Kutschaty hat Humor. Die Frage, ob er nicht auch mal die Kletterwand im Turnraum der Kita ausprobieren wolle, kontert er so: „Ich komme ja so schon fast an den obersten Haltegriff.“ Kutschaty ist 1,70 Meter groß, die Kletterwand ist – kitatauglich – nicht viel höher. Zweites humoriges Beispiel: Als Parteifreund Yüksel erzählt, hier Blockflöte gelernt zu haben, sagt Kutschaty: „Deshalb sind die Balken hier so gebogen.“

Thomas Kutschaty, Fraktionsvorsitzender und Vorsitzender der nordrhein-westfälischen SPD, kommt vor Beginn der WDR-“Wahlarena: Der Fünfkampf“ in einem Fernsehstudio in Bocklemünd an.
Thomas Kutschaty: Ein Rebell kämpft sich nach oben © Rolf Vennenbernd/dpa

Ja, für einen Sozialdemokraten, den die Heimatzeitung im Ruhrgebiet im vergangenen Jahr als „linken Rebell“ adelte, ist es ein angenehmer Termin im Endspurt des Wahlkampfes. Angenehm? Darauf angesprochen, sagt Kutschaty: „Ich habe auch nix dagegen, wenn es ruppig wird.“

Landtagswahl NRW: Thomas Kutschaty mit teils heftigen Angriffen auf die Landesregierung

Stimmt. Der 53-Jährige kann auch anders. Im Landtag fielen seine Angriffe auf die Landesregierung in der ablaufenden Legislaturperiode teils so deftig und derbe aus, dass ihm der Fraktionschef der CDU mehrfach die Qualifikation für das Amt des Regierungschefs absprach. Und auch, wenn es gegen die eigenen Leute geht, ist Kutschaty wenig zimperlich. Erst gewann er den Machtkampf um den Fraktionsvorsitz gegen Marc Herter, den heutigen Oberbürgermeister in Hamm, dann komplimentierte er den blassen SPD-Landeschef (Sebastian Hartmann hieß der) aus dem Amt. An Machtinstinkt und Machtwillen mangelt es Kutschaty wahrlich nicht.

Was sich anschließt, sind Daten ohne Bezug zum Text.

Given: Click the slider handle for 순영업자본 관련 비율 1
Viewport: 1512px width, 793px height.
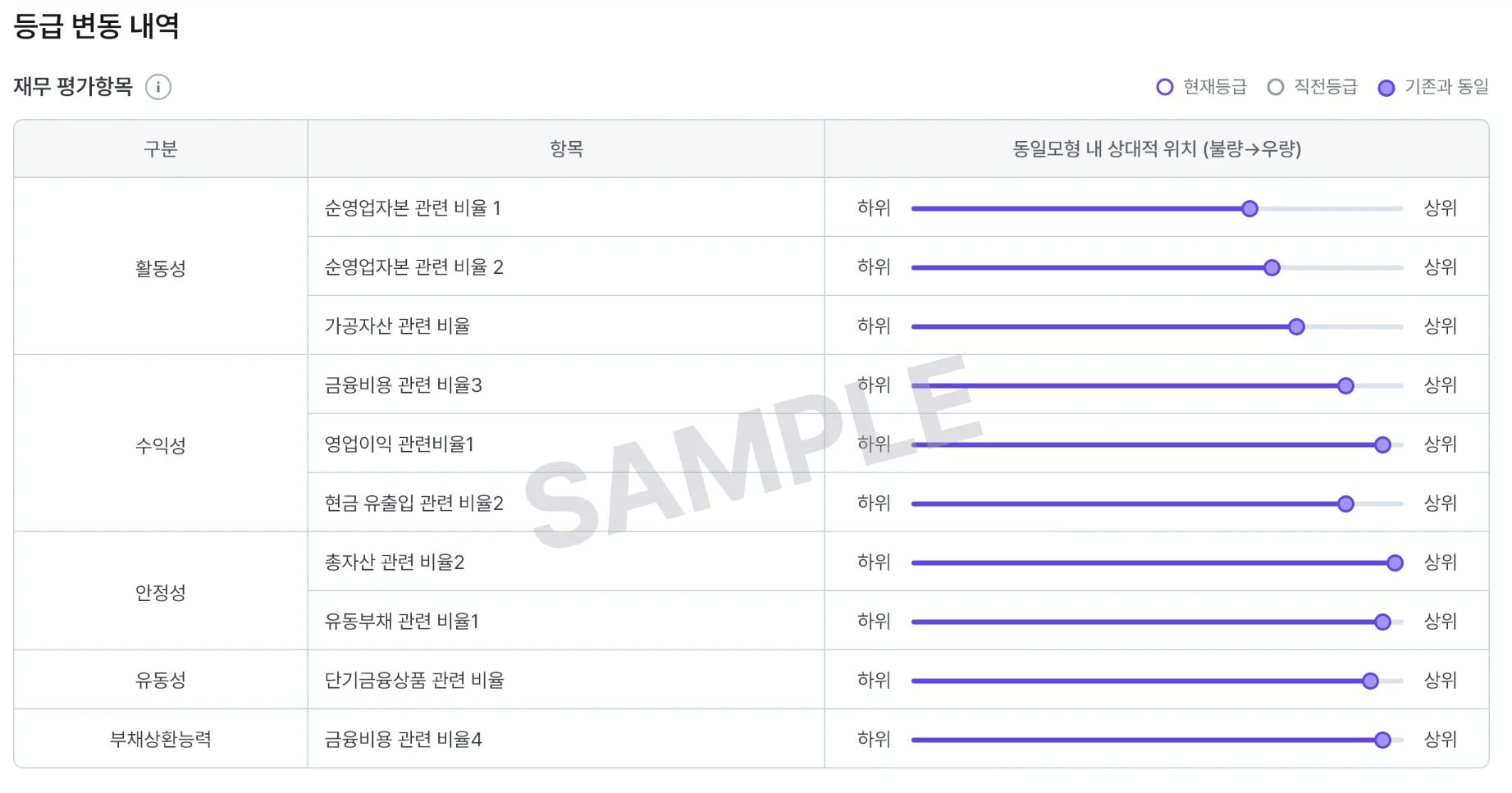Looking at the screenshot, I should tap(1249, 208).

Kutschaty kokettiert gerne mit der Geschichte seiner Herkunft aus kleinen Verhältnissen. Der Sozialdemokrat stammt aus einer Eisenbahner-Familie aus dem Norden Essens, und er war der Erste in seiner Familie, der die Hochschulreife erwarb. „Wir würden nie in eine teure Villa ziehen. Da gehören wir nicht hin“, sagte seine Ehefrau Christina dem Magazin „Bunte“. Sie ist Leiterin des Stadtplanungsamtes der Stadt Remscheid. Ihr Mann arbeitete als Rechtsanwalt, ehe er in der Landesregierung von Hannelore Kraft zwischen 2010 und 2017 Justizminister wurde.

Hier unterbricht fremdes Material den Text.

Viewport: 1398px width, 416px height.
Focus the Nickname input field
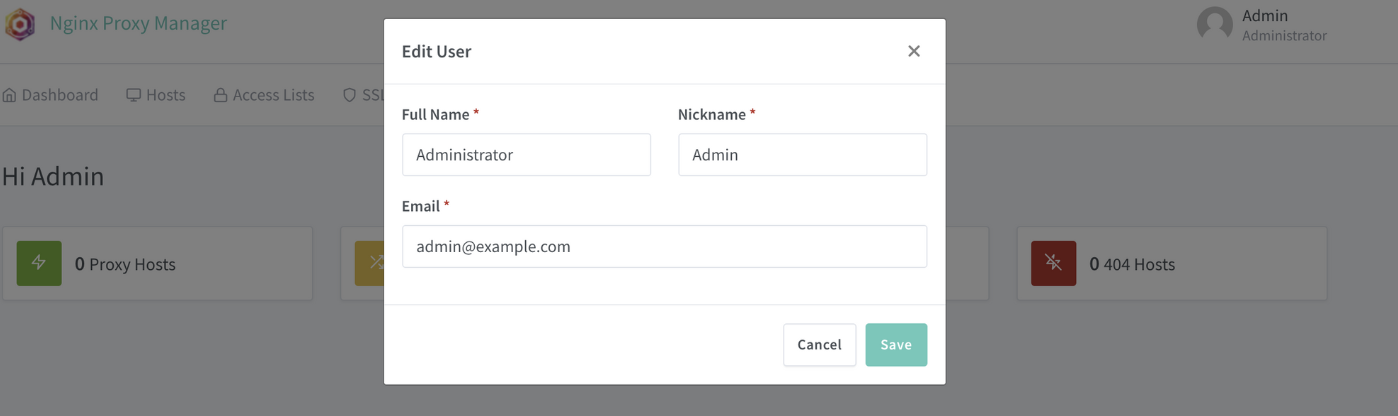pos(802,155)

Seit nunmehr 17 Jahren macht Kutschaty Landespolitik. Auf Bundesebene ist er einer von fünf stellvertretenden Parteichefs. Richtig bekannt ist er dennoch nicht, was auch am nicht einfachen Namen liegen dürfte. Mit der Anrede Ministerpräsident könnte sich das ändern.